1. Normalize $$\mathbf{d}$$.
2. $$^*$$Determine cluster sizes.
3. $$^*$$Determine cluster centers.
4. $$^*$$Determine lengths of cluster-supporting lines.
5. $$^*$$Determine angles between $$\mathbf{d}$$ and cluster-supporting lines.
6. For each cluster:
1. $$^*$$Determine direction of the cluster-supporting line.
2. $$^*$$Determine distance of point projections from the center of the cluster-supporting line.
3. Determine coordinates of point projections on the cluster-supporting line.
4. $$^*$$Determine points from their projections on the cluster-supporting line.

Figure 1 provides a stylized overview of the algorithm’s steps. Figure 1 - Stylized overview of the clugen algorithm. Background tiles are 10 units wide and tall, when applicable.

The example in Figure 1 was generated with the following parameters, the exact meaning of each will be discussed shortly:

Parameter values Description
$$n=2$$ Number of dimensions.
$$c=4$$ Number of clusters.
$$p=200$$ Total number of points.
$$\mathbf{d}=\begin{bmatrix}1 & 1\end{bmatrix}^T$$ Average direction.
$$\theta_\sigma=\pi/16\approx{}11.25^{\circ}$$ Angle dispersion.
$$\mathbf{s}=\begin{bmatrix}10 & 10\end{bmatrix}^T$$ Average cluster separation.
$$l=10$$ Average line length.
$$l_\sigma=1.5$$ Line length dispersion.
$$f_\sigma=1$$ Cluster lateral dispersion.

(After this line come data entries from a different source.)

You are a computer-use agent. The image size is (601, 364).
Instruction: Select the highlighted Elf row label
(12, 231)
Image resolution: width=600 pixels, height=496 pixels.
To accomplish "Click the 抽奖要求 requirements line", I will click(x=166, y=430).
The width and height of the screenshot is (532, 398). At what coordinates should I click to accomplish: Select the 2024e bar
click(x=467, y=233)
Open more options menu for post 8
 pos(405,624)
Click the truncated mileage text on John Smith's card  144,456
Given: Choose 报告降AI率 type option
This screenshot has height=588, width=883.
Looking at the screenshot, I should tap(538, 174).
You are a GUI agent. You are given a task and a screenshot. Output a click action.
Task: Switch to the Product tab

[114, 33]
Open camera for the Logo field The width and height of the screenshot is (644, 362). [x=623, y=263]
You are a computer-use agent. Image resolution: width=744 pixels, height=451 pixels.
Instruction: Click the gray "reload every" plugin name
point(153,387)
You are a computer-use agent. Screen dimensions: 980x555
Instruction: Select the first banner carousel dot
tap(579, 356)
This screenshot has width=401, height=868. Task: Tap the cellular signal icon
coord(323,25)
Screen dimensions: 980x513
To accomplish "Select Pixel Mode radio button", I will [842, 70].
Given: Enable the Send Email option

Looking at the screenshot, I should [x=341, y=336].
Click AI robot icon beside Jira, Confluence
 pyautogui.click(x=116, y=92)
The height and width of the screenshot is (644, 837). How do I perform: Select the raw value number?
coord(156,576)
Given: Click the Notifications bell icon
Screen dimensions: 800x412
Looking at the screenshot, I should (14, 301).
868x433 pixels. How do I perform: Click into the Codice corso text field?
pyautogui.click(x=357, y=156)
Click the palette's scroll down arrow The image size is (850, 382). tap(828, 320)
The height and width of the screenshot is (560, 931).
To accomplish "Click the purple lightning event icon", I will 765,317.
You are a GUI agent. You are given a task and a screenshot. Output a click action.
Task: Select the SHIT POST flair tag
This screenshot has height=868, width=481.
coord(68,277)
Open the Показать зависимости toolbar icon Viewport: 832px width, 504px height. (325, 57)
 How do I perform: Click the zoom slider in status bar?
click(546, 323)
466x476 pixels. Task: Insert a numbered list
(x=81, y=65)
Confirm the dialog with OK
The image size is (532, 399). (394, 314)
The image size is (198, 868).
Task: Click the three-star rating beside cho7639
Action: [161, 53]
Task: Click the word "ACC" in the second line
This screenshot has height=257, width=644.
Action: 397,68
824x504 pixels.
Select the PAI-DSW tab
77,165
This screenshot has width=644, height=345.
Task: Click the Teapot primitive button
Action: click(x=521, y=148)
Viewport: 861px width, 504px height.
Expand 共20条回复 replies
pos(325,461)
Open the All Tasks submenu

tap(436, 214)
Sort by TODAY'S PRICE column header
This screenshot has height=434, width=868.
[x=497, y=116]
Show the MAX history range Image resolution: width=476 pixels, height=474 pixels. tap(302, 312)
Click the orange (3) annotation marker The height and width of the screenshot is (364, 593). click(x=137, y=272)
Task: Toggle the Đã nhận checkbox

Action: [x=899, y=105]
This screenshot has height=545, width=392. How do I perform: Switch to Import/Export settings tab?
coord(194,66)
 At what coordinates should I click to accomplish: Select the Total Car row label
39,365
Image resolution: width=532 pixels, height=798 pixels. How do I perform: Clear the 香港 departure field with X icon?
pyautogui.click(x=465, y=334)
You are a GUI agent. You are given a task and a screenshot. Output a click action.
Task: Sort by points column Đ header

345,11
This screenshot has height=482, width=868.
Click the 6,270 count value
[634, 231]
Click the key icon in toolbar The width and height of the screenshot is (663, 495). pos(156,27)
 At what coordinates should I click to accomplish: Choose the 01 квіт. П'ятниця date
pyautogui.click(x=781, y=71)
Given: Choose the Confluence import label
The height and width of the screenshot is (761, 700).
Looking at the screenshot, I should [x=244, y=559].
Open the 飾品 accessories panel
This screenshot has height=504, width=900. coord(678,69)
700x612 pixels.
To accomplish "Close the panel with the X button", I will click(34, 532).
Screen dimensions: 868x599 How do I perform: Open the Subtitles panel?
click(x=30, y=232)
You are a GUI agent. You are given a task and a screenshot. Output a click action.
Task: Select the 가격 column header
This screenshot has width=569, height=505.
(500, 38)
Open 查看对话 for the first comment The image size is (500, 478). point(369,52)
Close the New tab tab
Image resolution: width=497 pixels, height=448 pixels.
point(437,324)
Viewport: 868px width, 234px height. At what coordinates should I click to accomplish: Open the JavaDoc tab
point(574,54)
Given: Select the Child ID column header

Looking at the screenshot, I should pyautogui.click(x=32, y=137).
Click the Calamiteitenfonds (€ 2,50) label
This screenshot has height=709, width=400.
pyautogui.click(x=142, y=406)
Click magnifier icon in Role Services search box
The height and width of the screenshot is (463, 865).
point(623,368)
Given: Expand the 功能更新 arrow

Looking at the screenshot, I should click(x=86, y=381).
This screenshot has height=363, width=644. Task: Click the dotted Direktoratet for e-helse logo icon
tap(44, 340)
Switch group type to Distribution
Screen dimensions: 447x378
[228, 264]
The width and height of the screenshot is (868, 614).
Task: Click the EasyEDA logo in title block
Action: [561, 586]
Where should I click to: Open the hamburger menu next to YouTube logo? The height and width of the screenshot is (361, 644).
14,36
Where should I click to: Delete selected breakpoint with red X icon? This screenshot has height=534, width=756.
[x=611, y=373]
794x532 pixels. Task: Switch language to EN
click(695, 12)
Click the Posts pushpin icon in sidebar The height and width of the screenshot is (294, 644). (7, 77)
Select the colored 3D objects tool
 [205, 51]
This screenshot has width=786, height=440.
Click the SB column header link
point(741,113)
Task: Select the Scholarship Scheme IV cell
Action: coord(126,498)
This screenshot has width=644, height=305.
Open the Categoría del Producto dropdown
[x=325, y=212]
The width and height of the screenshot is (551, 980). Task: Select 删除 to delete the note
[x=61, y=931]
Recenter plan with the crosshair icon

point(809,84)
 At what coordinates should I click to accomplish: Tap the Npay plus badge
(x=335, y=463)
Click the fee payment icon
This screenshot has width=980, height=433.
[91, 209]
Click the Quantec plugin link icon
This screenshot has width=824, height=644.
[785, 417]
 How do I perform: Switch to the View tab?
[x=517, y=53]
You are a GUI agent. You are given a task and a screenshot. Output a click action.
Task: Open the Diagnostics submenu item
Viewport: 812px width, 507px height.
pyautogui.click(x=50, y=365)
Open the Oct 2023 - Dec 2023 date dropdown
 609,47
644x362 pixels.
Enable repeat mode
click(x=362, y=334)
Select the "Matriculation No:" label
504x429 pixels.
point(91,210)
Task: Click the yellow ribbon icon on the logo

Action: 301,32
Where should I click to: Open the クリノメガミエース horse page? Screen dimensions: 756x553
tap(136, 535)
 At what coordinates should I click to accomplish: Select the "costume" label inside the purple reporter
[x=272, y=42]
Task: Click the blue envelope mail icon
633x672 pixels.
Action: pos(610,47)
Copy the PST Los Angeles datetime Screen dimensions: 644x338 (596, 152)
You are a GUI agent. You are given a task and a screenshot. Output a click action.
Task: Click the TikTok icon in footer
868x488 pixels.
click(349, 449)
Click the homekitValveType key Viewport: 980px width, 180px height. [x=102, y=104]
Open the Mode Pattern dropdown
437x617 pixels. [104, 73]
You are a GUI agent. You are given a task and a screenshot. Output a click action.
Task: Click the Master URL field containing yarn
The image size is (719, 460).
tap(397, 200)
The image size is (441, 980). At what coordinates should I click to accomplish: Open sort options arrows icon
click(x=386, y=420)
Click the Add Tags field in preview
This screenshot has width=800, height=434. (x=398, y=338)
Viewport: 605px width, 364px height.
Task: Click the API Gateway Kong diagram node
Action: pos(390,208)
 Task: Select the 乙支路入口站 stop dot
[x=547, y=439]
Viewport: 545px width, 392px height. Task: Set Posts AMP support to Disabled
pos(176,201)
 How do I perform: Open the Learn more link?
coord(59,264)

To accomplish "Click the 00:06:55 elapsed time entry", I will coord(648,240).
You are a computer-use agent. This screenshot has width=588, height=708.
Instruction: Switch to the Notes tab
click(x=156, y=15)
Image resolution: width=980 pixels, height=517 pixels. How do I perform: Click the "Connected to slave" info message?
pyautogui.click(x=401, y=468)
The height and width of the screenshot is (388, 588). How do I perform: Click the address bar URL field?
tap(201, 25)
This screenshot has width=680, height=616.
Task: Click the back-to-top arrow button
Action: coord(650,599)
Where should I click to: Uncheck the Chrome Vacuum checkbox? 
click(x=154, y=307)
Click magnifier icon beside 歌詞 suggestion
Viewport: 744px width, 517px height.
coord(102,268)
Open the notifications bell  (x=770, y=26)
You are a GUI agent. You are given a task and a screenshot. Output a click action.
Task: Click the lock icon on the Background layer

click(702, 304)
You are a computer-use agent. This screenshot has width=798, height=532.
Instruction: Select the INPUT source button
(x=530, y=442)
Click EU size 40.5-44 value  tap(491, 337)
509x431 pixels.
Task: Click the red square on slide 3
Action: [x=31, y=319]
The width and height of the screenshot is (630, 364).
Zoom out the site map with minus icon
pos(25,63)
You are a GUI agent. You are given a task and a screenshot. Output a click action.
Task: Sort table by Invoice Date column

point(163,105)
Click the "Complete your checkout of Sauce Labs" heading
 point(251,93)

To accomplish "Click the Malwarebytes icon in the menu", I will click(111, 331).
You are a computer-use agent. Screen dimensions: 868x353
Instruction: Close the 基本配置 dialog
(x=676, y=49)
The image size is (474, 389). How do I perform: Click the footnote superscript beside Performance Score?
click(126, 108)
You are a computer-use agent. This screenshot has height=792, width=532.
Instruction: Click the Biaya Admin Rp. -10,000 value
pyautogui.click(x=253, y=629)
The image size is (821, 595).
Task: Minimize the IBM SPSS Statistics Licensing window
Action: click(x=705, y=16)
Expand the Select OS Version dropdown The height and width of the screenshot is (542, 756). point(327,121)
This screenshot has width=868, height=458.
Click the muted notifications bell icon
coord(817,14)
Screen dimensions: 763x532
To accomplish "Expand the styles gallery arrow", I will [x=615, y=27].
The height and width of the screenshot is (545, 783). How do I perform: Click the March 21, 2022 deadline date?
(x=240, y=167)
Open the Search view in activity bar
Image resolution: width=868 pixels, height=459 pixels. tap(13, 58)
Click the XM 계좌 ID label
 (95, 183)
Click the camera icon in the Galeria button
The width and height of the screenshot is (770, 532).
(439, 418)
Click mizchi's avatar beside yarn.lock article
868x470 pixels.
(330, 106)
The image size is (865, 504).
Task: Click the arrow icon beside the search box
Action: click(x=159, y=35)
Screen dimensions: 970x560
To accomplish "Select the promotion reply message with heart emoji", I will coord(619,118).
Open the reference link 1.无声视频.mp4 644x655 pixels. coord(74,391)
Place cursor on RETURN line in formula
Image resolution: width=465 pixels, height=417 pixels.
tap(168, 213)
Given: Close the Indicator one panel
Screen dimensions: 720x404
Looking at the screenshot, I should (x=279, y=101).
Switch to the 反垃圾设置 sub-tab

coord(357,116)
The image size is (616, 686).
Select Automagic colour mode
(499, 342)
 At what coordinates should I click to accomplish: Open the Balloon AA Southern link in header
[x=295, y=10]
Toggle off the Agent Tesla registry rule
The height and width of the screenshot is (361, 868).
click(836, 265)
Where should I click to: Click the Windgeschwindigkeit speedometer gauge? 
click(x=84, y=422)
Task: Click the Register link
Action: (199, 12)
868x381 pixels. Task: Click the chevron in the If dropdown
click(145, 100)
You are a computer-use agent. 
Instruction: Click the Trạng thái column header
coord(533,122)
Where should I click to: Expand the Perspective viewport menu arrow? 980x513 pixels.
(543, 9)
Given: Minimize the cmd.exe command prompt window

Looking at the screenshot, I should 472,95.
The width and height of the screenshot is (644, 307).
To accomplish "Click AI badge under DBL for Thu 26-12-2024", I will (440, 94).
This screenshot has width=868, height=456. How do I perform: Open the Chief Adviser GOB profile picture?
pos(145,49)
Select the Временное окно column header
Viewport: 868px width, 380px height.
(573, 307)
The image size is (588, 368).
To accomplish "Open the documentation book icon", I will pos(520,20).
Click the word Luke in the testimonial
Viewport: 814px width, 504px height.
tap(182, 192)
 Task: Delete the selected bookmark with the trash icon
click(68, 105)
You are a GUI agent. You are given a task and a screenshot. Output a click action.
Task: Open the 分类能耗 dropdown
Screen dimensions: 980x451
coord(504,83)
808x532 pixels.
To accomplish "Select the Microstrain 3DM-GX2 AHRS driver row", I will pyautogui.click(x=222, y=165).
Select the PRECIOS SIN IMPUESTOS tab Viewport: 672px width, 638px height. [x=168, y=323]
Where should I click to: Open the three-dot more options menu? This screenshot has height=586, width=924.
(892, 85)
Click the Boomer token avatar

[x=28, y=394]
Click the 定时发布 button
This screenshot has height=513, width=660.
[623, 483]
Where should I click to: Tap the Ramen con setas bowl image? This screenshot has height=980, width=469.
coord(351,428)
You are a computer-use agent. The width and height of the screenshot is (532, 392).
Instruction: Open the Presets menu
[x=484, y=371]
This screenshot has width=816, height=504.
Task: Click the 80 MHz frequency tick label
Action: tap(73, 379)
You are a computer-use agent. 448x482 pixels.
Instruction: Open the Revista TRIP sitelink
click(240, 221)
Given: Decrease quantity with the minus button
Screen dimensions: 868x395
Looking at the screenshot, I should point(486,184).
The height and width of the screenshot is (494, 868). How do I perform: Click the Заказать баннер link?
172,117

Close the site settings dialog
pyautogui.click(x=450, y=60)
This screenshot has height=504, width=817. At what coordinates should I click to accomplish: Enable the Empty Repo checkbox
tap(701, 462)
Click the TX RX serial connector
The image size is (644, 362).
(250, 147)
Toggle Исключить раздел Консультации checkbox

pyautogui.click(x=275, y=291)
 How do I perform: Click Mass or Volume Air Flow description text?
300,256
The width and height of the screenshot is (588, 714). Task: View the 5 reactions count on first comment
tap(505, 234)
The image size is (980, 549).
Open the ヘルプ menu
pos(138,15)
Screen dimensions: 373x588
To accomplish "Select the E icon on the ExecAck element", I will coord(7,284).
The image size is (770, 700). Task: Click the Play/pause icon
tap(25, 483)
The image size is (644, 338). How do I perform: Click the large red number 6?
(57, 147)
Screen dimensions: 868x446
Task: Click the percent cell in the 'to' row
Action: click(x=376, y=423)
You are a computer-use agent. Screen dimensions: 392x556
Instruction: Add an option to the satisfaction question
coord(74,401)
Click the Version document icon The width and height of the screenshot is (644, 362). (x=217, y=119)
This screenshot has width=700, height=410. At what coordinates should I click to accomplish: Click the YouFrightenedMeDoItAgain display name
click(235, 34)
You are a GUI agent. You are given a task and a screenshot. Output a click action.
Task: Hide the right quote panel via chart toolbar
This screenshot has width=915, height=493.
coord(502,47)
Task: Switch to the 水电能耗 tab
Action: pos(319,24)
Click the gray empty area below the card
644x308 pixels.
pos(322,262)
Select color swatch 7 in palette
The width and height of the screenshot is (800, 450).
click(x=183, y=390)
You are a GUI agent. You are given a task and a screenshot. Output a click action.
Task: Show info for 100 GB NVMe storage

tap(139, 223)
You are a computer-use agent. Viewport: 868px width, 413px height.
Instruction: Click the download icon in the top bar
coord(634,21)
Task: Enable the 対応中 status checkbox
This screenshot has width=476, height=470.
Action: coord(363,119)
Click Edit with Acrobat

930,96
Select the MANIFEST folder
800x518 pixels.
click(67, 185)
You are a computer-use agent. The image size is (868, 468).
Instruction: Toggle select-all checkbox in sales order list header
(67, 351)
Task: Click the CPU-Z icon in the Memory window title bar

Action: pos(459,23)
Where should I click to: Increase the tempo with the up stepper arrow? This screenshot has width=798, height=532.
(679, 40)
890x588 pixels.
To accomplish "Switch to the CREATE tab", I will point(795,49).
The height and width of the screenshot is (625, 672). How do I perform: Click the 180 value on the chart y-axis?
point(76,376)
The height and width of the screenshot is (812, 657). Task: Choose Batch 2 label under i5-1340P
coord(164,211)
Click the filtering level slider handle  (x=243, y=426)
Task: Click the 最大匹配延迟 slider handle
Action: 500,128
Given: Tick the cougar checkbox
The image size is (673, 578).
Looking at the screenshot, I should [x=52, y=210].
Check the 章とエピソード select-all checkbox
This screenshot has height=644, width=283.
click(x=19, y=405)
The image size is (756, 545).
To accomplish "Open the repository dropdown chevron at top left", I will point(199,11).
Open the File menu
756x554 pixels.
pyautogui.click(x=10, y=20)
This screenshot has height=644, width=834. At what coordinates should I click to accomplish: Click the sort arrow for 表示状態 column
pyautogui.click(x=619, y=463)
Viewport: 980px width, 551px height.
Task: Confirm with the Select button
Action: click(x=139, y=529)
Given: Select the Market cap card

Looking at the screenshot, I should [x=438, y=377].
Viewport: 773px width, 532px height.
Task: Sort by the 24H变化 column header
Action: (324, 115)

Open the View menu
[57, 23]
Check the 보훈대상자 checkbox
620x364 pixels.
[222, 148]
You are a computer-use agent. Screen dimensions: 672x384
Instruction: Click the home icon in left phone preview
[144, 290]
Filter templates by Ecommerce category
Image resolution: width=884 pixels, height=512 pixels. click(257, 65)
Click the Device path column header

Additionally, all optional parameters (not listed above) were left to their default values. These will also be discussed next.

## Detailed description

In this section we provide a detailed description of the algorithm and its parameters. We start by listing and describing all parameters (mandatory and optional), and then analyze the algorithm in detail, highlighting how each parameter influences the end result.

### Algorithm parameters

The clugen algorithm (and consequently, the clugen() function) has mandatory and optional parameters, listed and described in the tables below. The optional parameters are set to sensible defaults, and in many situations may be left unchanged. Nonetheless, these allow all of the algorithm’s steps to be fully customized by the user.

#### Mandatory parameters

Symbol Parameter Description
$$n$$ num_dims Number of dimensions.
$$c$$ num_clusters Number of clusters.
$$p$$ num_points Total number of points to generate.
$$\mathbf{d}$$ direction Average direction of cluster-supporting lines ($$n \times 1$$).
$$\theta_\sigma$$ angle_disp Angle dispersion of cluster-supporting lines (radians).
$$\mathbf{s}$$ cluster_sep Average cluster separation in each dimension ($$n \times 1$$).
$$l$$ llength Average length of cluster-supporting lines.
$$l_\sigma$$ llength_disp Length dispersion of cluster-supporting lines.
$$f_\sigma$$ lateral_disp Cluster lateral dispersion, i.e., dispersion of points from their projection on the cluster-supporting line.

#### Optional parameters

Symbol Parameter Default value Description
$$\phi$$ allow_empty FALSE Allow empty clusters?
$$\mathbf{o}$$ cluster_offset vector(mode = "integer", length = num_dims) Offset to add to all cluster centers ($$n \times 1$$).
$$p_\text{proj}()$$ proj_dist_fn "norm" Distribution of point projections along cluster-supporting lines.
$$p_\text{final}()$$ point_dist_fn "n-1" Distribution of final points from their projections.
$$c_s()$$ clusizes_fn clusizes() Distribution of cluster sizes.
$$c_c()$$ clucenters_fn clucenters() Distribution of cluster centers.
$$l()$$ llengths_fn llengths() Distribution of line lengths.
$$\theta_\Delta()$$ angle_deltas_fn angle_deltas() Distribution of line angle deltas (w.r.t. $$\mathbf{d}$$).

### The algorithm in detail

The clugen algorithm is presented in Overview. In this section we will analyze each of the algorithms steps in detail.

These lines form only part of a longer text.